[Source material]:
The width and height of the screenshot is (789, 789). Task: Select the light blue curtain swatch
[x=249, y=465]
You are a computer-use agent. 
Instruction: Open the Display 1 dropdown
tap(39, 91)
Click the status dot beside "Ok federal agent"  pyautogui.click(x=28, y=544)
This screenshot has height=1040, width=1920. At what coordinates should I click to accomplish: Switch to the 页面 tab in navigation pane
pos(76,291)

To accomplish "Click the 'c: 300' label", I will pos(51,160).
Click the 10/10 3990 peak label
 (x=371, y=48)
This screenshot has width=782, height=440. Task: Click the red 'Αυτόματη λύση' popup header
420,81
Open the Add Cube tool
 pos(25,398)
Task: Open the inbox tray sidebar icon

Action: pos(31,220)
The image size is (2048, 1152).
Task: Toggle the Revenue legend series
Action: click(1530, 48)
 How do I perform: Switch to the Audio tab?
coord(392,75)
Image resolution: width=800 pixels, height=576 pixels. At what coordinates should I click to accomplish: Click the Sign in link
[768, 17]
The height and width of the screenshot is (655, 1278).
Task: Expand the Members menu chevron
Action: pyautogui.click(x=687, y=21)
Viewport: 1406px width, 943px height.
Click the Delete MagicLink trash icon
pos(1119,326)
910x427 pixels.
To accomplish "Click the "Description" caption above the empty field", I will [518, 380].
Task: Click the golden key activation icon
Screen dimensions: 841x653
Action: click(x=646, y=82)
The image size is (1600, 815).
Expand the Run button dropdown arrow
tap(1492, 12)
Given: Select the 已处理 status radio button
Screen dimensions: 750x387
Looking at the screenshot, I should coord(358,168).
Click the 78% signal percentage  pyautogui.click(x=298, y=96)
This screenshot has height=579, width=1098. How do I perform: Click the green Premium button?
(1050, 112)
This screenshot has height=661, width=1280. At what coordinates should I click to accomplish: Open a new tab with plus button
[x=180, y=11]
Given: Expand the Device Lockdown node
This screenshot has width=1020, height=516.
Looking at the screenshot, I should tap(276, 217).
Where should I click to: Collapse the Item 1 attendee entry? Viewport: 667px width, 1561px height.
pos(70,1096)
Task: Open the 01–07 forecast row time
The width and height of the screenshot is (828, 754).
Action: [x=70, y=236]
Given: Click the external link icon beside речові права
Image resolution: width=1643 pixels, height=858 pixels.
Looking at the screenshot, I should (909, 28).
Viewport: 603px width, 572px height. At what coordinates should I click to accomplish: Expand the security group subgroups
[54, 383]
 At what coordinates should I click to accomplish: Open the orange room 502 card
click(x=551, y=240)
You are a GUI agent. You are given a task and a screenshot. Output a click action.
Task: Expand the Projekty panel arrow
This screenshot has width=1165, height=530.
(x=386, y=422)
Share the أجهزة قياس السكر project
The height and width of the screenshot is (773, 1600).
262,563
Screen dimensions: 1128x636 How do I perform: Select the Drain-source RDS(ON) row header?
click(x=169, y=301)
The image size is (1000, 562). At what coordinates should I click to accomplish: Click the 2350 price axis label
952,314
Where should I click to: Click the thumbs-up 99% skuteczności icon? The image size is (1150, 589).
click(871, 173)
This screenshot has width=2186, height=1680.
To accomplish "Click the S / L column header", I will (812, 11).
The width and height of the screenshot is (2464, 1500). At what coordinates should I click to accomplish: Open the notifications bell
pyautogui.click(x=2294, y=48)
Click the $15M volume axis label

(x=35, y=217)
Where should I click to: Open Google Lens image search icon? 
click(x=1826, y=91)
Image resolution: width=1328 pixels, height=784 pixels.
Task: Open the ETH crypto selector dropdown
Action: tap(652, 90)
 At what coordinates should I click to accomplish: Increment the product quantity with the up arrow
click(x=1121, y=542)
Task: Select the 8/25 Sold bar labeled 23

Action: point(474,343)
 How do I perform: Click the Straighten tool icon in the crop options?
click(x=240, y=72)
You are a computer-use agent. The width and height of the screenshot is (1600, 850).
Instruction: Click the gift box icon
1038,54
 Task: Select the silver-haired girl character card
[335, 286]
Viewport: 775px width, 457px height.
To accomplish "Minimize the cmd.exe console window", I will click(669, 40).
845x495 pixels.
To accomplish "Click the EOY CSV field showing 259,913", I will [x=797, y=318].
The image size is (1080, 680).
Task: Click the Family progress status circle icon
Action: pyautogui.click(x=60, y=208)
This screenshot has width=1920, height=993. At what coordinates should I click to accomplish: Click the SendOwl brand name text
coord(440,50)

[Challenge]:
List each line of the data above that includes the string "pyautogui".

[Full response]:
Click the status dot beside "Ok federal agent"  pyautogui.click(x=28, y=544)
Action: pyautogui.click(x=687, y=21)
Click the 78% signal percentage  pyautogui.click(x=298, y=96)
pyautogui.click(x=2294, y=48)
Action: pyautogui.click(x=60, y=208)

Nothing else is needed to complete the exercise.